The Three-point Warp (Shift, Scale separately in X and Y, and Rotate)

The three-point warp uses the following transformation

x_new = A + Bx + Cy

y_new = D + Ex + Fy

(where "x" and "y" are the original points, and "x_new" and "y_new" are the transformed or warped points).

To calculate the coefficients, the "new" X values are considered as Z values, plotted at the original three (X, Y) locations, and a plane is fit through the "Z" values. This provides a transformation to give X_new at any (X, Y).

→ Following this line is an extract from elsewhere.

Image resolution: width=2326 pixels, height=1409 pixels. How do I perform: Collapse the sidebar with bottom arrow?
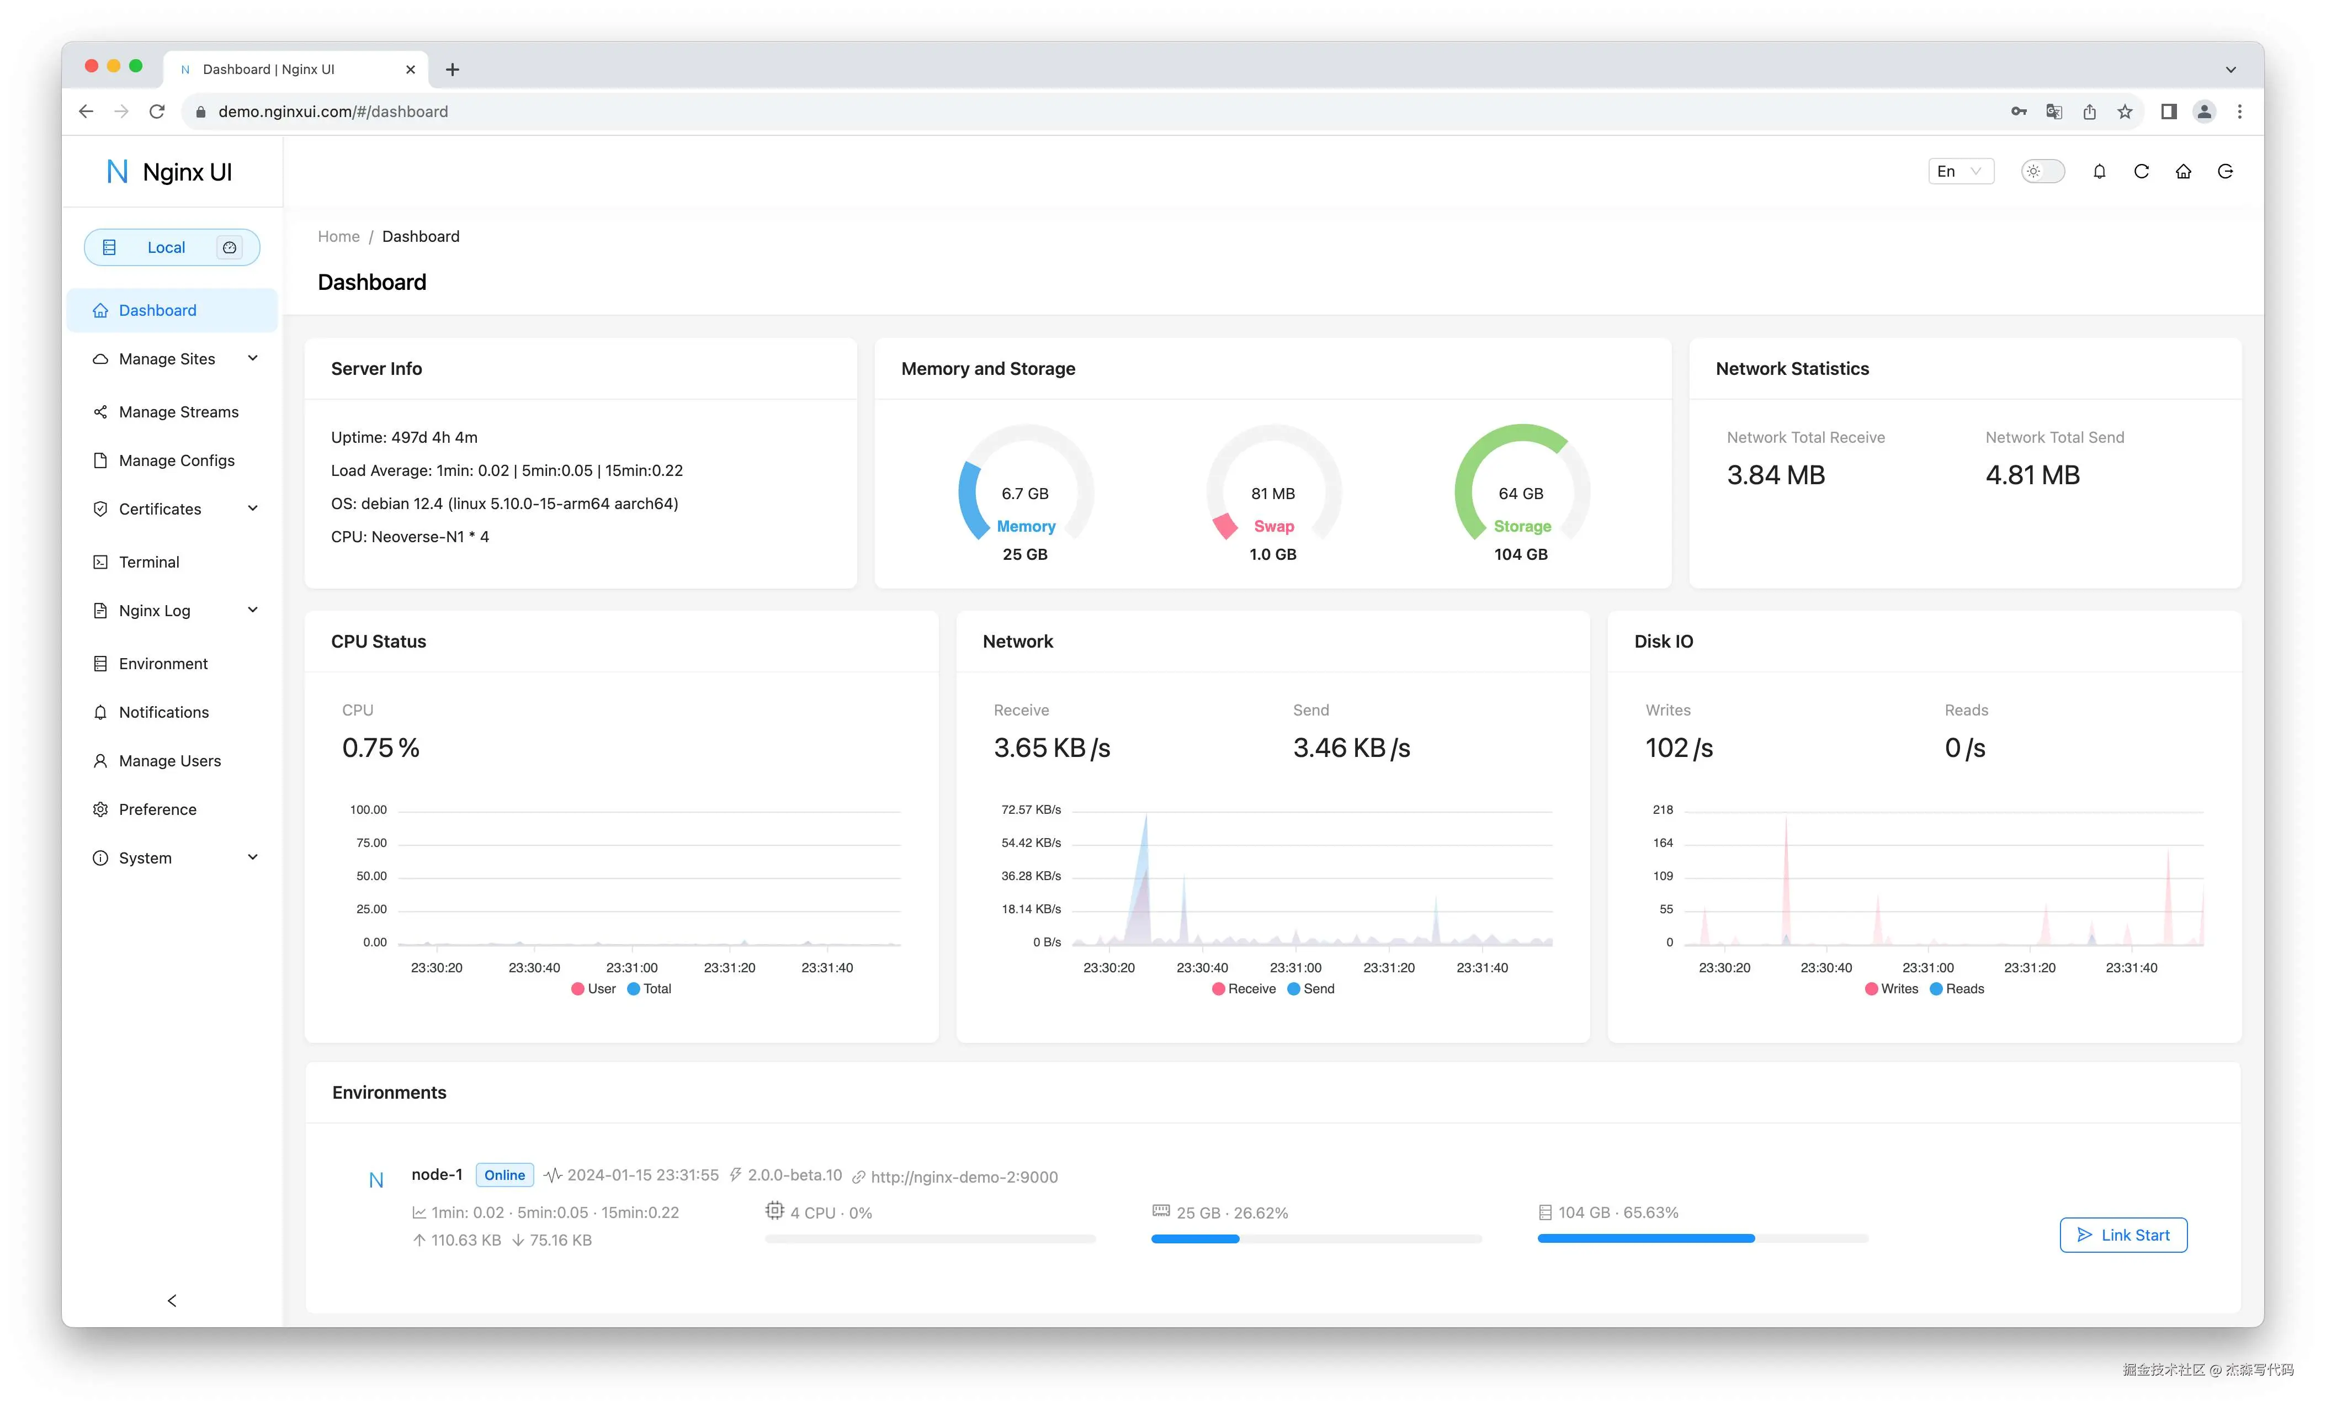coord(172,1300)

The same process is done for Y.

To expand, the coefficients A, B, and C above are calculated by solving the following set of equations for the three sets of points input when you define the warp:

X_new[1] = A + B*x[1] + C*y[1]

X_new[2] = A + B*x[2] + C*y[2]

X_new[3] = A + B*x[3] + C*y[3]

And D, E, and F are solved using

Y_new[1] = D + E*x[1] + F*y[1]

Y_new[2] = D + E*x[2] + F*y[2]

Y_new[3] = D + E*x[3] + F*y[3]

Because we must solve for planes, it is necessary for the three points not to be co-linear.

The Three-point warp method extended to more than 3 points

The three-point method can be expanded beyond 3 points, in which case a least-squares fit is used to calculate the new "X" and "Y" planes. In that case, the warped "X" and "Y" axis lines might not be orthogonal, and the warp points themselves might not be exactly duplicated.